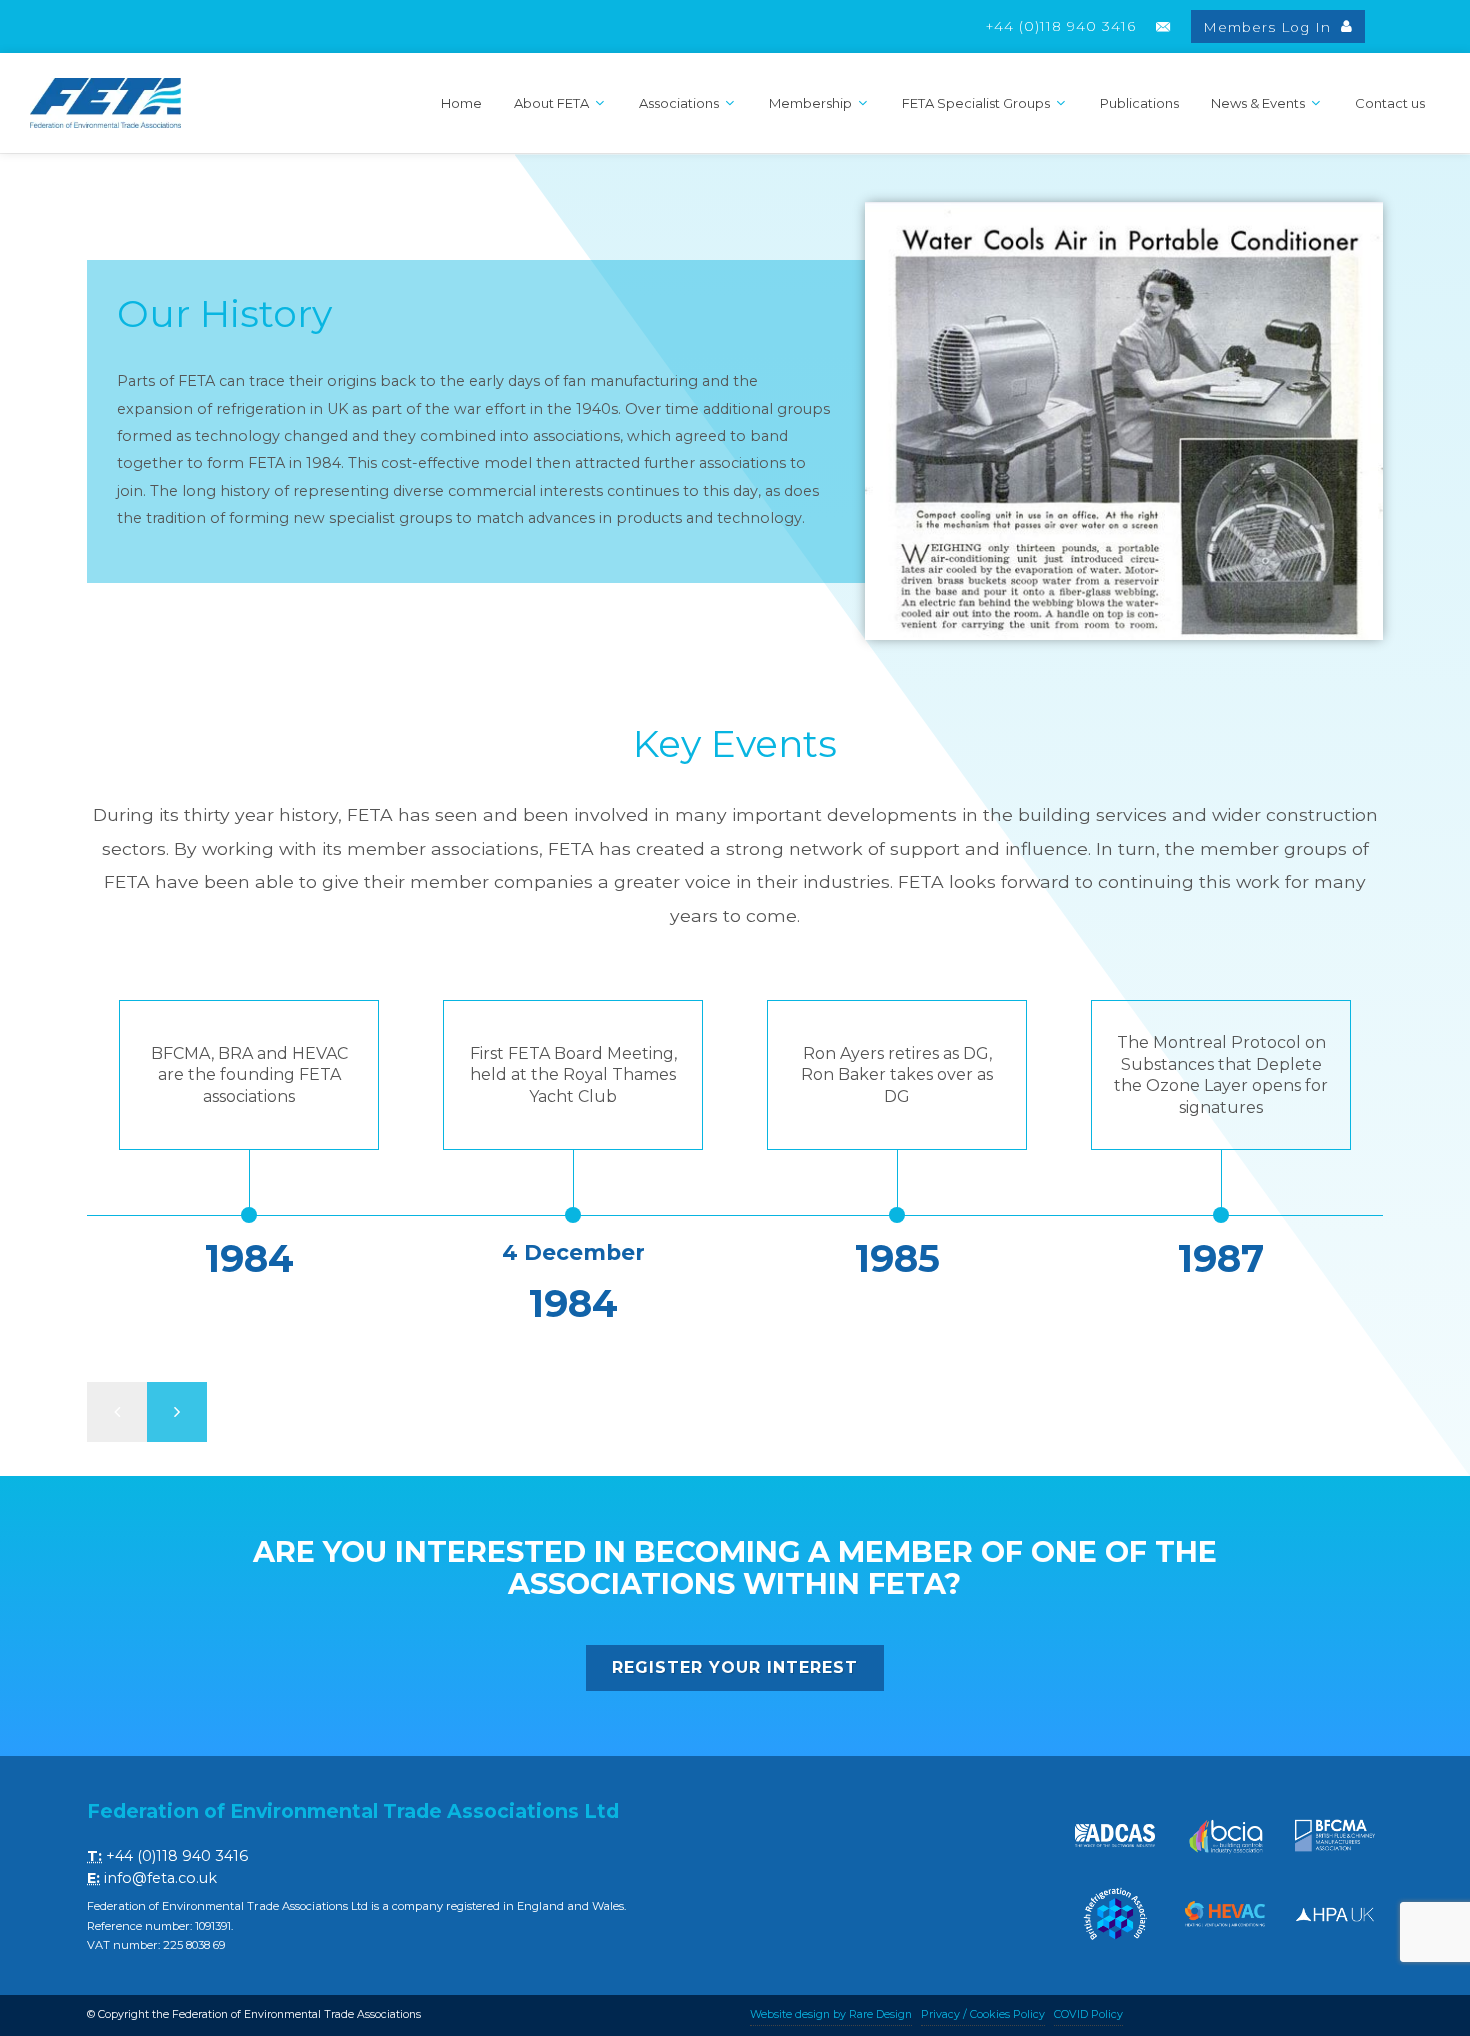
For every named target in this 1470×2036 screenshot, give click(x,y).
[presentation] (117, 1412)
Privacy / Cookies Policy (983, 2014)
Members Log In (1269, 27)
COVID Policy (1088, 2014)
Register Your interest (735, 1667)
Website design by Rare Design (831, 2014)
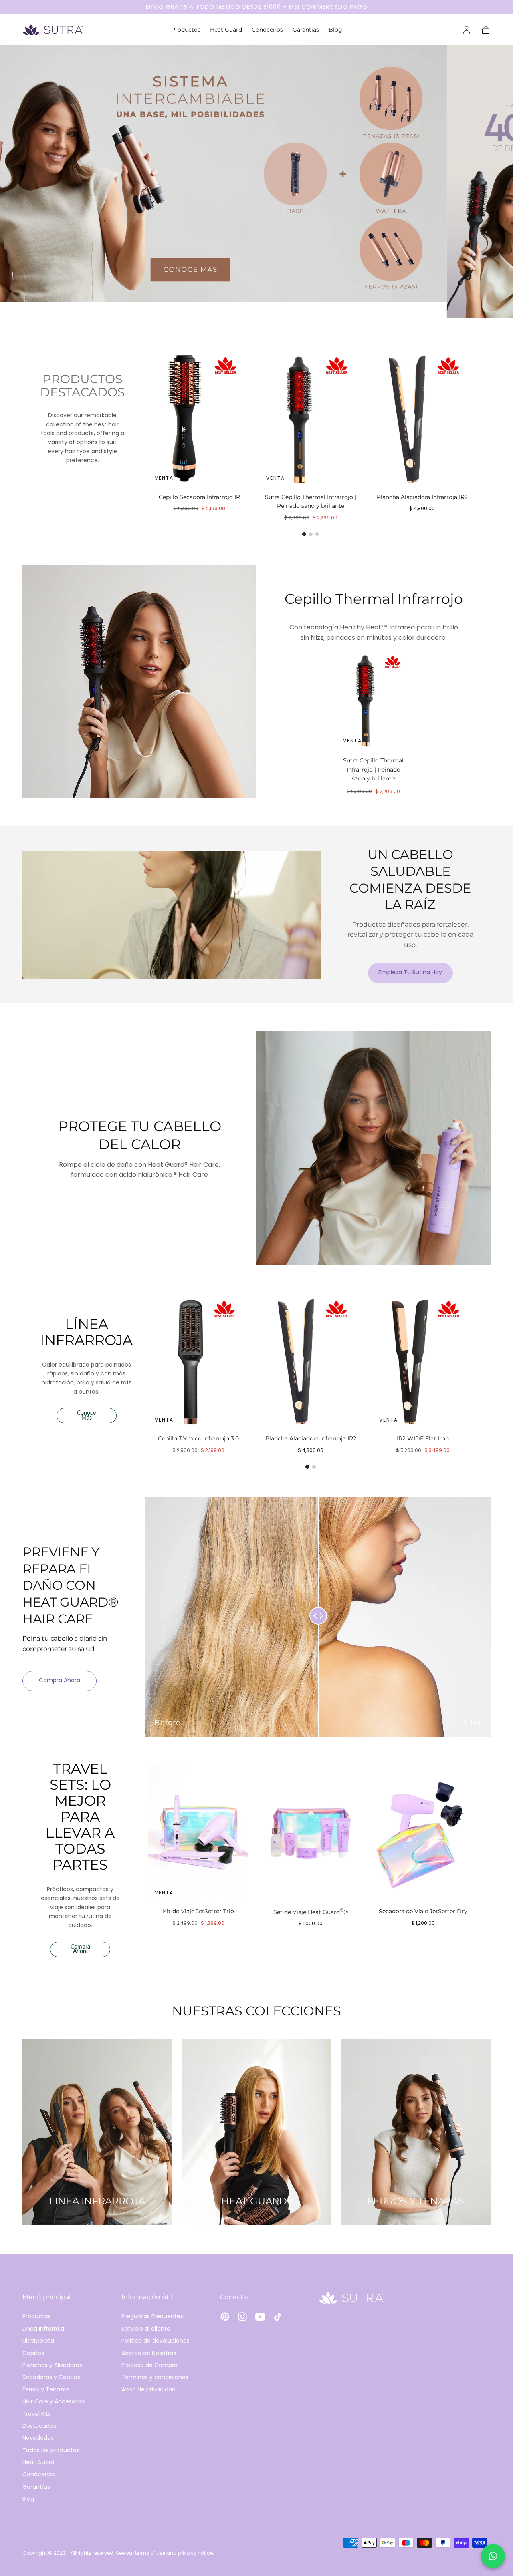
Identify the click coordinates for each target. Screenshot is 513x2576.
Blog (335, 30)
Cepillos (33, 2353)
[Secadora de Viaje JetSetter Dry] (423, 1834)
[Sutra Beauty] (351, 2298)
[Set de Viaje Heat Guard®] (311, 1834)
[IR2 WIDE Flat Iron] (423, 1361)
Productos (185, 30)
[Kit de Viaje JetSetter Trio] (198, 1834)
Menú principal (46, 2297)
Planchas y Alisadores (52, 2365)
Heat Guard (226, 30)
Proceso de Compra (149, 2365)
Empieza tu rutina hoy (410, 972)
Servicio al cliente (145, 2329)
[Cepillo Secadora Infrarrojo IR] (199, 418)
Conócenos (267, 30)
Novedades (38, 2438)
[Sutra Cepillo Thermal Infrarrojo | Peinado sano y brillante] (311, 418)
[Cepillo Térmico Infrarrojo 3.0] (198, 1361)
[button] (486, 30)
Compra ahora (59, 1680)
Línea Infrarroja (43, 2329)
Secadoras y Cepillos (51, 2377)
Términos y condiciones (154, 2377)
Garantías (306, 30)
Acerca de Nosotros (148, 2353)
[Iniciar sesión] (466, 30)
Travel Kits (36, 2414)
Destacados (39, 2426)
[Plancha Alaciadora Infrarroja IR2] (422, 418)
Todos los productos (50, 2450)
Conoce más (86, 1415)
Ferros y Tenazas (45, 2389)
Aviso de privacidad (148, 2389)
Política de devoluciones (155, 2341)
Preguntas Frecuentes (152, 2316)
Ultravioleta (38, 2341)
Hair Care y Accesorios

Exercise goal: Your answer must be an exact transcription of the lines from the one containing "Acerca de Nosotros (148, 2353)" through the last line of the records above, and nothing else.

Answer to this problem:
Acerca de Nosotros (148, 2353)
[Iniciar sesión] (466, 30)
Travel Kits (36, 2414)
Destacados (39, 2426)
[Plancha Alaciadora Infrarroja IR2] (422, 418)
Todos los productos (50, 2450)
Conoce más (86, 1415)
Ferros y Tenazas (45, 2389)
Aviso de privacidad (148, 2389)
Política de devoluciones (155, 2341)
Preguntas Frecuentes (152, 2316)
Ultravioleta (38, 2341)
Hair Care y Accesorios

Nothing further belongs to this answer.